## Provided text:
Graduate ReadWriteOncePod to GA

chrishenzie · chrishenzie · commit edf0037ff7b6 · 2023-10-03T12:01:09.000-07:00
diff --git a/keps/prod-readiness/sig-storage/2485.yaml b/keps/prod-readiness/sig-storage/2485.yaml
@@ -3,3 +3,5 @@ alpha:
   approver: "@ehashman"
 beta:
   approver: "@deads2k"
+stable:
+  approver: "@deads2k"
diff --git a/keps/sig-storage/2485-read-write-once-pod-pv-access-mode/README.md b/keps/sig-storage/2485-read-write-once-pod-pv-access-mode/README.md
@@ -988,7 +988,7 @@ for mount behavior (if the the feature gate is enabled).
 This section must be completed when targeting beta to a release.
 -->
 
-###### How can a rollout fail? Can it impact already running workloads?
+###### How can a rollout or rollback fail? Can it impact already running workloads?
 
 <!--
 Try to be as paranoid as possible - e.g., what if some components will restart
@@ -1086,19 +1086,28 @@ An operator can query for PersistentVolumeClaims and PersistentVolumes in the
 cluster with the ReadWriteOncePod access mode. If any exist then the feature is
 in use.
 
-###### What are the SLIs (Service Level Indicators) an operator can use to determine the health of the service?
+###### How can someone using this feature know that it is working for their instance?
 
 <!--
+For instance, if this is a pod-related feature, it should be possible to determine if the feature is functioning properly
+for each individual pod.
 Pick one more of these and delete the rest.
+Please describe all items visible to end users below with sufficient detail so that they can verify correct enablement
+and operation of this feature.
+Recall that end users cannot usually observe component logs or access metrics.
 -->
 
-- [X] Metrics
-  - Metric name: `scheduler_unschedulable_pods{plugin="VolumeRestrictions"}`
-  - [Optional] Aggregation method:
-  - Components exposing the metric:
-    - kube-scheduler
+- [X] Other
+  - Details:
+    - Create two Pods using the same PersistentVolumeClaim with the ReadWriteOncePod access mode
+    - (If cluster access available) A PersistentVolume should be created with `.status.phase=Bound`
+    - A PersistentVolumeClaim should be created with `.status.phase=Bound` and have ExternalProvisioning, Provisioning, and ProvisioningSucceeded events
+    - (If cluster access available) A VolumeAttachment should be created with `.status.attached=True`
+    - One Pod should have a SuccessfulAttachVolume event and its Ready status condition set to True
+    - The other Pod should have a PodScheduled status condition set to False wth reason "Unschedulable" and FailedScheduling events
+    - The successful Pod should be able to access the volume at the provided mount path
 
-###### What are the reasonable SLOs (Service Level Objectives) for the above SLIs?
+###### What are the reasonable SLOs (Service Level Objectives) for the enhancement?
 
 <!--
 At a high level, this usually will be in the form of "high percentile of SLI
@@ -1127,6 +1136,18 @@ kubelet.

## Actions to take:
• 1. Return the span of the ReadWriteOncePod commit diff from "Pick one more" up to and including "of this feature.", copied word for word.
• 2. Extend the ReadWriteOncePod commit diff onward from its final line.

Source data
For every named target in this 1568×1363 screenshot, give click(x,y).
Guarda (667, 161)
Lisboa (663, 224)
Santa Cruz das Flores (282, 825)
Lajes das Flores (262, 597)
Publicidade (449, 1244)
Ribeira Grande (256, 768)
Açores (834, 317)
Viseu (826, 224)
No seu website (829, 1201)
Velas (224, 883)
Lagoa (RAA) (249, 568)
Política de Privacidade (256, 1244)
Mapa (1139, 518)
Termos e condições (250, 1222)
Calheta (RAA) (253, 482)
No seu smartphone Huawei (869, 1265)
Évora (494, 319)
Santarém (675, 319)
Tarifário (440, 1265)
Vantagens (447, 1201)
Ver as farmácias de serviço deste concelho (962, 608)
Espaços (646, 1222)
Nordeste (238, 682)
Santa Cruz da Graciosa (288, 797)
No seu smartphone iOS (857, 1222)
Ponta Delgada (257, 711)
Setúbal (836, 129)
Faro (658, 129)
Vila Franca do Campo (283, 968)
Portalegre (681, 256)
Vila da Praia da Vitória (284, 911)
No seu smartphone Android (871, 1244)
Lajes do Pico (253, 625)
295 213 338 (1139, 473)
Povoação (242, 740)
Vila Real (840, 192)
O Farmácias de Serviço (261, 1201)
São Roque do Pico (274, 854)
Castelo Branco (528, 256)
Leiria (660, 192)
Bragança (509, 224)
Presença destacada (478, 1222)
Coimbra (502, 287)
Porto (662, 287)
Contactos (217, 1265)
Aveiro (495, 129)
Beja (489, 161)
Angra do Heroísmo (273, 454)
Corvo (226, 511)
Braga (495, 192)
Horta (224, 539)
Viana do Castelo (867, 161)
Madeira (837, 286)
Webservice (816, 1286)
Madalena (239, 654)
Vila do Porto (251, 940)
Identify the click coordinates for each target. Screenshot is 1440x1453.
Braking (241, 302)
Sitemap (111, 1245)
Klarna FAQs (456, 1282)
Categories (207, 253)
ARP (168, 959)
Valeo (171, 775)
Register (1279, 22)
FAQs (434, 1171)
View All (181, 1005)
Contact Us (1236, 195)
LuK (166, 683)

## Expected results:
• 1.
Pick one more of these and delete the rest.
+Please describe all items visible to end users below with sufficient detail so that they can verify correct enablement
+and operation of this feature.

• 2.
 You may also see an increase in the `csi_sidecar_operations_seconds_bucket`
 metric exported by CSI sidecars if there are issues performing CSI operations.
 
+###### What are the SLIs (Service Level Indicators) an operator can use to determine the health of the service?
+
+<!--
+Pick one more of these and delete the rest.
+-->
+
+- [X] Metrics
+  - Metric name: `scheduler_unschedulable_pods{plugin="VolumeRestrictions"}`
+  - [Optional] Aggregation method:
+  - Components exposing the metric:
+    - kube-scheduler
+
 ###### Are there any missing metrics that would be useful to have to improve observability of this feature?
 
 <!--
@@ -1263,6 +1284,20 @@ This through this both in small and large cases, again with respect to the
 
 No, the solution will involve using the same ActualStateOfWorld cache in kubelet.
 
+###### Can enabling / using this feature result in resource exhaustion of some node resources (PIDs, sockets, inodes, etc.)?
+
+<!--
+Focus not just on happy cases, but primarily on more pathological cases
+(e.g. probes taking a minute instead of milliseconds, failed pods consuming resources, etc.).
+If any of the resources can be exhausted, how this is mitigated with the existing limits
+(e.g. pods per node) or new limits added by this KEP?
+
+Are there any tests that were run/should be run to understand performance characteristics better
+and validate the declared limits?
+-->
+
+No.
+
 ### Troubleshooting
 
 <!--
diff --git a/keps/sig-storage/2485-read-write-once-pod-pv-access-mode/kep.yaml b/keps/sig-storage/2485-read-write-once-pod-pv-access-mode/kep.yaml
@@ -20,18 +20,18 @@ see-also:
 replaces:
 
 # The target maturity stage in the current dev cycle for this KEP.
-stage: beta
+stage: stable
 
 # The most recent milestone for which work toward delivery of this KEP has been
 # done. This can be the current (upcoming) milestone, if it is being actively
 # worked on.
-latest-milestone: "v1.27"
+latest-milestone: "v1.29"
 
 # The milestone at which this feature was, or is targeted to be, at each stage.
 milestone:
   alpha: "v1.22"
   beta: "v1.27"
-  stable: TBD
+  stable: "v1.29"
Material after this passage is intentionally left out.